[WORKING DATA]:
════════════════════
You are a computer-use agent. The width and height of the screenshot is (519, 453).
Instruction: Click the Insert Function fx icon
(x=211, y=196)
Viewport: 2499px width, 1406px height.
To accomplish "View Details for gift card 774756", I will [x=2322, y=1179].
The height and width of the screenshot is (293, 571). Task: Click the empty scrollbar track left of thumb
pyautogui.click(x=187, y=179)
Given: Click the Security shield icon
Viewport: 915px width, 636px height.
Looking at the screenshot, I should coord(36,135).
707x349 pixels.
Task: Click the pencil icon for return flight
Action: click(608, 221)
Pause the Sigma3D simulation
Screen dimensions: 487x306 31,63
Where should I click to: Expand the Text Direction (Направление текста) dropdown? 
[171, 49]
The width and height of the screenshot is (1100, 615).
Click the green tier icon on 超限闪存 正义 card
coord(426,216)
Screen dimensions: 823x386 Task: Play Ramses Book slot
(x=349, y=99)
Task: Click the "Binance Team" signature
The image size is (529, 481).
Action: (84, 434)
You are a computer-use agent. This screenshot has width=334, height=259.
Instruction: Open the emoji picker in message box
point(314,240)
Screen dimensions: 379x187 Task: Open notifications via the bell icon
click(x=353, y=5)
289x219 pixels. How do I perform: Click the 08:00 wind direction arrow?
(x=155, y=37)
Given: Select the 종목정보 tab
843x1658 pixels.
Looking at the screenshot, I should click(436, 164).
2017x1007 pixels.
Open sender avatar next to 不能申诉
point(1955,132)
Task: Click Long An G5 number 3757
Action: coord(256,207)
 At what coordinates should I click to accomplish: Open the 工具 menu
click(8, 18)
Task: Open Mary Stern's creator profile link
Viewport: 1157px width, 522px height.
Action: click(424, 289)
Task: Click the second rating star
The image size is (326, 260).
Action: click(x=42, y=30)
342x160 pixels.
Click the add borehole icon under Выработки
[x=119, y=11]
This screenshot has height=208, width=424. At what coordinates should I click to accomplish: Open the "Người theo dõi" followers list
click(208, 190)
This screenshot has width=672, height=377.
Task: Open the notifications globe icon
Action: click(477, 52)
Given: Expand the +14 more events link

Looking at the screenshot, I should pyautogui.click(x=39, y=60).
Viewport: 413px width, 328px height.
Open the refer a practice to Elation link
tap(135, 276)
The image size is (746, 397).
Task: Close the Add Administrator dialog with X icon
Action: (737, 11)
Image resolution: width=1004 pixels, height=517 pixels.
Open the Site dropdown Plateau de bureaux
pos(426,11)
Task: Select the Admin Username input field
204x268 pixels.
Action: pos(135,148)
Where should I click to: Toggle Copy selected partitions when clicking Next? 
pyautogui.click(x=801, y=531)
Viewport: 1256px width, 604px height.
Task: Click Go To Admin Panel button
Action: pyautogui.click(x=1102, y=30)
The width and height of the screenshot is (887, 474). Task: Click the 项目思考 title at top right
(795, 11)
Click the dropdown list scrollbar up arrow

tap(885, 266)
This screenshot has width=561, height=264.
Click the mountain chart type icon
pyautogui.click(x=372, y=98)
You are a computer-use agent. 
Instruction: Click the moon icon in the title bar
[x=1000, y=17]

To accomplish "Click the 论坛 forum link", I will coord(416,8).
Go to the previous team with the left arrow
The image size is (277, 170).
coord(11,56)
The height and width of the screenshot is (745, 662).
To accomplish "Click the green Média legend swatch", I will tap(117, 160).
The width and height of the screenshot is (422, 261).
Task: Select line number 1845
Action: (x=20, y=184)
════════════════════
[PROBLEM TO SOLVE]: With "computer" as the string to match, show every line of the entries above that has it.

[COMPLETED EXERCISE]:
You are a computer-use agent. The width and height of the screenshot is (519, 453).
You are a computer-use agent. This screenshot has width=334, height=259.
You are a computer-use agent. 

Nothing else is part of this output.